FRISCO, Texas – If anyone needed a signal that the Cowboys are in a different era, it doesn't get much clearer than this.

Continuing their efforts to revamp their defense under first-year head coach Mike McCarthy, the Cowboys have agreed to terms with veteran defensive tackle Dontari Poe after spending part of the week finalizing language in the deal.

Poe still must take a physical and sign a contract for the deal to become official, but he's expected to big part of the Cowboys' defensive front in 2020.

For those unfamiliar with his work, Poe isn't just a defensive tackle. The eight-year veteran is a nose tackle in every sense of the word, tipping the scale at an impressive 6-3, 346 pounds – the type of space eater the Cowboys haven't employed in quite some time.

McCarthy has hinted for months that he and his staff, with Mike Nolan at defensive coordinator, prefer a larger mold of defensive tackle. Even still, this is quite a departure from previous years, as former defensive coordinator Rod Marinelli preferred smaller defensive tackles who could get up the field faster.

Poe has done a little bit of everything since being taken No. 11 overall in the 2012 NFL Draft by the Kansas City Chiefs.

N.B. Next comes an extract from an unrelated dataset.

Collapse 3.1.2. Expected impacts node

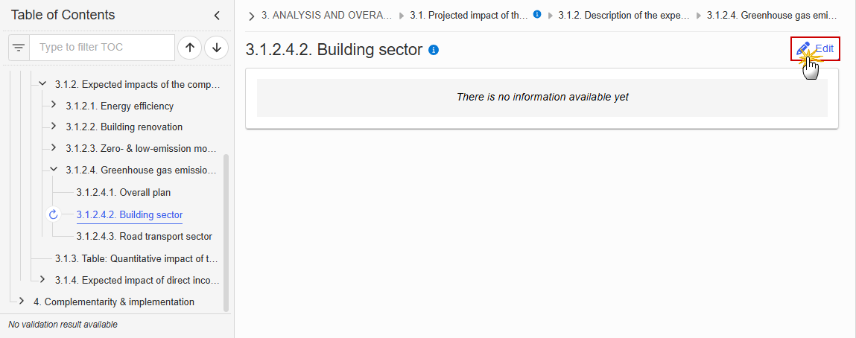[42, 85]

He quickly became one of the best pure nose tackles in football during his time in Kansas City's 3-4 scheme, earning his way to back-to-back Pro Bowls in 2013 and 2014.

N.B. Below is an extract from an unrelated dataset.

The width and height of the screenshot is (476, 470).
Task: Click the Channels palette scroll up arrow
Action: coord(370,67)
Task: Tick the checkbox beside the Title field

From there, he spent a year in Atlanta, where he collected 39 tackles and 2.5 sacks in the Falcons' four-man front. He signed a three-year, $27 million contract with the Carolina Panthers in 2018. This past fall he posted 22 tackles and four sacks across 11 games, but the Panthers opted not to pick up the option on the third and final year of his contract.

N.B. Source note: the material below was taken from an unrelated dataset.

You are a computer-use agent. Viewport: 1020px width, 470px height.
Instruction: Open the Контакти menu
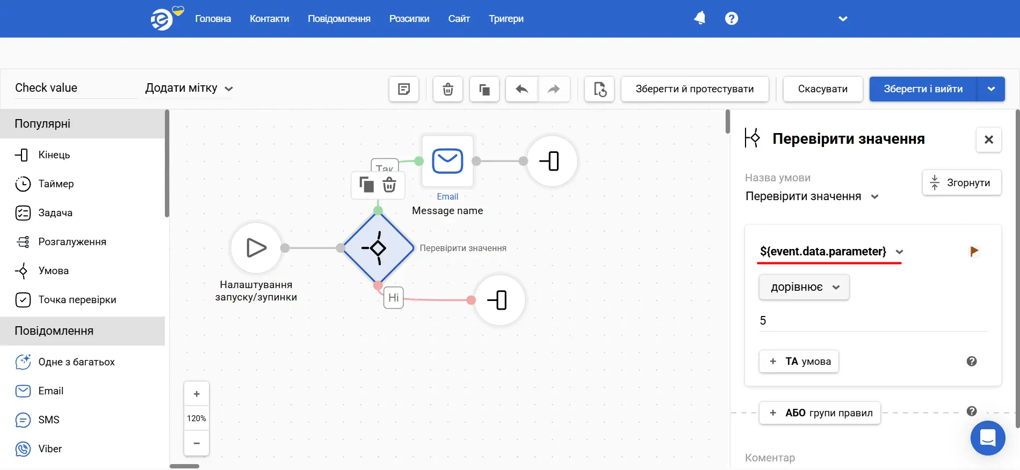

Poe should be intriguing to Cowboys fans for more than just being the team's biggest defensive tackle since Jay Ratliff. Specifically, his size and strength allow him to anchor two types of scheme. As noted, he has extensive experience lining up as a true nose, or a zero technique, in a 3-4 defense. He has also played as a tilted nose, or a one technique, in Atlanta and Carolina's 4-3 schemes.

McCarthy has said before that he intends to have four down linemen in his defense, but both he and Nolan have allowed that they'd like to be multiple. Poe could help them do just that.

To this point, it's the clearest signal so far about just how different this new tenure might be.